FedEx reported earnings this week that disappointed analysts, sending shares down over 10% for the week. The earnings miss was attributable to a higher cost of labor and overall labor shortages. Packages were re-routed to distribution hubs that had sufficient labor availability. The company stated, “The current labor environment is driving inefficiencies in the operation of our network and significantly impacting our financial results”. FedEx’s President and COO also announced that shipping rates will increase 6 to 8% in January 2022 in addition to a fuel surcharge increase starting November 1, 2021.
The FOMC met this week
Fed Governor Jay Powell held his quarterly press conference Wednesday, where he delivered the Fed’s message re: the state of the economy, inflation expectations, interest rates and tapering. The economy is continuing to grow and is still coping with the effects of the global pandemic economic shutdown in 2020. Even though inflation expectations have been raised multiple times by the FOMC (now at 2.2%), the current pace of inflation is running much higher (see chart), yet the Fed is standing firm on their belief that it is still transitory. Mr. Powell stated that the Fed will begin tapering their bond purchases later in the year by $10 billion per month.
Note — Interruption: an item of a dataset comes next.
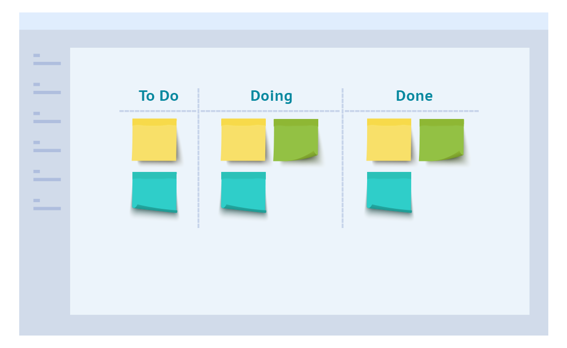The image size is (567, 348).
Task: Click the Done column title
Action: click(x=414, y=96)
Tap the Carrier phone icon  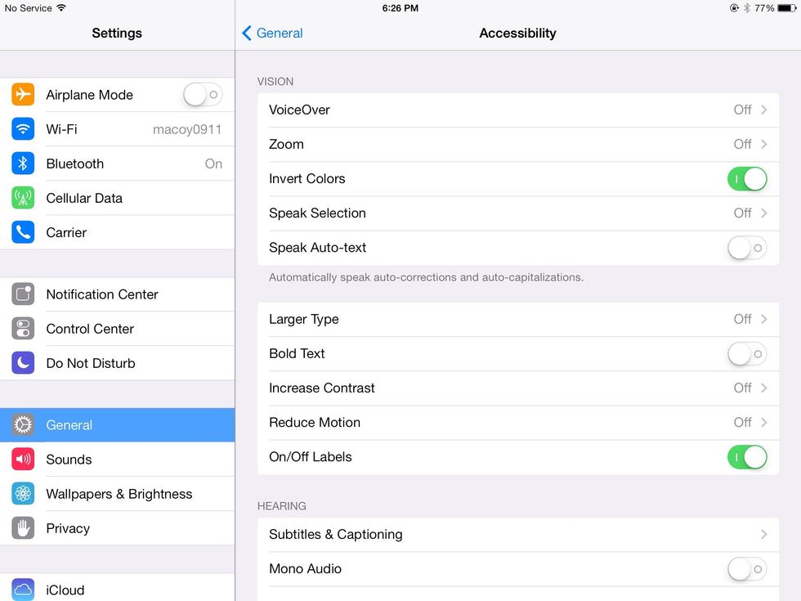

At the current pace of $120 billion per month, tapering should be completed within 12 months, at which time we can expect the Fed to begin raising interest rates. Interestingly, the 5-year US inflation breakeven expectation is still below 2.5%, slightly above the FOMC’s upper range but well below the current run rate. The UST 10-year note bumped up is a week from 1.3% to roughly 1.4%, still firmly in the negative real yield zone.
August Housing Starts increased 3.9% to a 1.615 million annual rate.

The gain was entirely due to multi-family starts. Single-family starts declined 2.8% for the month. First Trust’s senior economist wrote this week that, “While it’s too early to know for sure, there are signs developers may be shifting resources away from single-family home construction and toward larger apartment buildings in response to rapidly rising rents as some people move back into big cities and the eviction moratorium ends”. First Trust’s Brian Wesbury went on to say “While the monthly pace of activity will ebb and flow as the recovery continues, we expect housing starts to remain in an upward trend. A big reason for our confidence is that builders have a huge number of permitted projects sitting in the pipeline waiting to be started. In fact, the backlog of projects that have been authorized but not yet started is currently the highest since the series began back in 1999” (emphasis added).